PASSAGE TO READ
The Day The Trackbacks Died

You might read a post on this blog and decide I'm full of crap. That's fine. I often am full of crap. I encourage you to leave a comment explaining why you feel this way. And, while you're at it, feel free to point out any errors or inaccuracies in anything I've written. This kind of simple, immediate, highly visible public dialog is why I believe so strongly in comments as an essential part of blogging.


This is a companion discussion topic for the original blog entry at: http://www.codinghorror.com/blog/2006/12/the-day-the-trackbacks-died.html

Yeah, security in general should always be kept in mind. Theres a line between treating your users like customers and being insecure.

This begs the question, how would you go about designing Trackbacks 2.0?

I feel that true users are usually not evil. The evil-doers are out to abuse whatever system they can for their own gain. It is highly likely that it is the same base of “evil-users” who are responsible for spam in comments, trackback abuse, pop-up ads and spy/malware, and the “blink” tag. Well, maybe not that last one. True users can be bastards, but it is usually because they are demanding and intimately in touch with the software or service. They have high standards and expect evolutionary positive change in their app/service of choice.

If only their was some way to tag the “evil-doers” themselves and differentiate them from the mass user base…but until then, it does pay to plan.

Would it be any easier to maintain a white-list of legit blogs that you regularly get trackbacks from?

You’d still have to manually approve new blogs, but the approval list would only contain a small fraction of total trackbacks.

Still taking my time to perfect the trackback, and I still got love for the streets.

RECORD EXCERPTS
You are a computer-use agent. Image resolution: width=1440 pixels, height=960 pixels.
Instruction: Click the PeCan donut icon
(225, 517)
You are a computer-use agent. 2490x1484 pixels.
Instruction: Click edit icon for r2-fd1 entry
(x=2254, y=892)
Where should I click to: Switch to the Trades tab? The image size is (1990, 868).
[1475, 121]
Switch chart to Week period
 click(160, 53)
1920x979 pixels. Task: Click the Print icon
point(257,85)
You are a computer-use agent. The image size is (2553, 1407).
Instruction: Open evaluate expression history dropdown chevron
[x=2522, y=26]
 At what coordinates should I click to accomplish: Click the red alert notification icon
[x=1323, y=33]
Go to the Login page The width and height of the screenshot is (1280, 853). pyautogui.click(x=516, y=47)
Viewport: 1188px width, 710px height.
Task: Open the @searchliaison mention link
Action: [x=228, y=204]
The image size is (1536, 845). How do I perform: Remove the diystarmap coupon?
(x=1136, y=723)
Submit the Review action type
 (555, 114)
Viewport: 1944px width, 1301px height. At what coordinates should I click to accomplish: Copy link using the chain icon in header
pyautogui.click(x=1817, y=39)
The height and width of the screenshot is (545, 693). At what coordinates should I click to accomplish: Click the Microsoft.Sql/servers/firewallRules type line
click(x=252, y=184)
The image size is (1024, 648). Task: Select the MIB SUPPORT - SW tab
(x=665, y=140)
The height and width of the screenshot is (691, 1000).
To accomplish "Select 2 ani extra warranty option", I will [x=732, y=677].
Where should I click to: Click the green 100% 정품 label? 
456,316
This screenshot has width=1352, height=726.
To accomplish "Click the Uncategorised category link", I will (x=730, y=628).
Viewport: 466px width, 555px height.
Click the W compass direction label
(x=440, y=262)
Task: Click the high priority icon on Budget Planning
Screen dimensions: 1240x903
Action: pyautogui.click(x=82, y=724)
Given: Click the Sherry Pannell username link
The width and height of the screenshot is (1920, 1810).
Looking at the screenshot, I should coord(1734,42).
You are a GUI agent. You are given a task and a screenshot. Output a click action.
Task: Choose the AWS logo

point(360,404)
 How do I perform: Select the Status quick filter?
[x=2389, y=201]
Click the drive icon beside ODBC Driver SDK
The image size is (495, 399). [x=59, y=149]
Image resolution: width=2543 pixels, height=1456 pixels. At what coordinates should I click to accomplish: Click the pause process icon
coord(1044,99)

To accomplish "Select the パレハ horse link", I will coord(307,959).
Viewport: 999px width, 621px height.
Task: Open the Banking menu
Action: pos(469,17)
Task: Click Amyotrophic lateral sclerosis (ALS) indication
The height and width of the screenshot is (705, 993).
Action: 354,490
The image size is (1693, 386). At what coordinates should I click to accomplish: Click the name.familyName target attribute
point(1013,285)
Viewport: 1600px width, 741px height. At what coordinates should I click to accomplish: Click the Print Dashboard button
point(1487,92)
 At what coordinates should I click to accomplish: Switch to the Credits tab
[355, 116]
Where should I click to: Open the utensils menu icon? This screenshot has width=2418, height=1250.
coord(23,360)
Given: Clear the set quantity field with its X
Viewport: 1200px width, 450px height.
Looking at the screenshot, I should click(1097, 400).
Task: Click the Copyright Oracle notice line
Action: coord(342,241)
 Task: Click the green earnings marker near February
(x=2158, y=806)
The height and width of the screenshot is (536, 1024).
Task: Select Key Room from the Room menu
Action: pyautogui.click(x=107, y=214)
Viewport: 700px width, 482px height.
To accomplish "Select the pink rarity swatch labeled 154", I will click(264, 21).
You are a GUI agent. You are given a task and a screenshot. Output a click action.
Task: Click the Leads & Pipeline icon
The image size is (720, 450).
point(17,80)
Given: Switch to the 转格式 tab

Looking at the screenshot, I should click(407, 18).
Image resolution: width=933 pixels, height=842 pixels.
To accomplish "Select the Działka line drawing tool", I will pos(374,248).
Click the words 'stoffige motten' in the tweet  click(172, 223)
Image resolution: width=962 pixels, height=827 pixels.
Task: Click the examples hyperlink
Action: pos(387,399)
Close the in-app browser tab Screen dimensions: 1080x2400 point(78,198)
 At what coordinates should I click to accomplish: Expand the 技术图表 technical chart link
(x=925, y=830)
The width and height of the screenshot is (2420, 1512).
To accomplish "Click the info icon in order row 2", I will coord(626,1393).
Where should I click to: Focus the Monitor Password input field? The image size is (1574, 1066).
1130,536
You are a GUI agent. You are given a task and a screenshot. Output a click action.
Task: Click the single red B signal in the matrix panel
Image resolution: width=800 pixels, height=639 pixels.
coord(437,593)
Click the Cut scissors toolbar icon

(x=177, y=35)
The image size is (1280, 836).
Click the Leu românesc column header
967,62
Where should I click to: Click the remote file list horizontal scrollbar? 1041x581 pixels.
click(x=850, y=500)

STATED EXERCISE 1
In the trackbacks thread, what does one commenter suggest keeping a white-list of?
STATED EXERCISE 2
Write the next part of the trackbacks thread, picking up after its final comment.
The entries have nothing to do with the trackbacks thread.

RESPONSE 1
Legit blogs that you regularly get trackbacks from.

RESPONSE 2
Your old captcha post implied that you’d already disabled trackbacks, so I thought they’d been gone since you first instituted the captcha. Probably would have been a decent idea, since even legitimate trackbacks are largely spam, of the “great post!” variety.

Did you change the font on the blog somehow? I can’t put my finger on whether it’s larger or also a different face; or if it’s just me.

Great!

For my trackback implementation, I do a reverse lookup – when a trackback ping comes in, I read the putative trackback URL and look for a link to my post there. No link, no trackback. (This was Nikhil’s idea, to be clear.)

http://mikepope.com/blog/DisplayBlog.aspx?permalink=1262

It’s worked great. I know it’s working because I hardly ever get trackback spam (like, a total of 6 since I implemented this), but I get referrer spam all the time, so they’re hitting the blog all right.

Of course, I can tweak anything I want, since I run a MeWare blog. :slight_smile:

I decide to comment now that you aren’t taking trackbacks. “Your full of crap.”

Actually, TypePad has been very good at automatically catching trackback spam. The trick they use is to examine the trackback url and verify that the url links to the post.

Because a link must be provided, an authentication mechanism is not really needed. You can also screen out links that contain certain words or whitelist links that contain .NET related keywords.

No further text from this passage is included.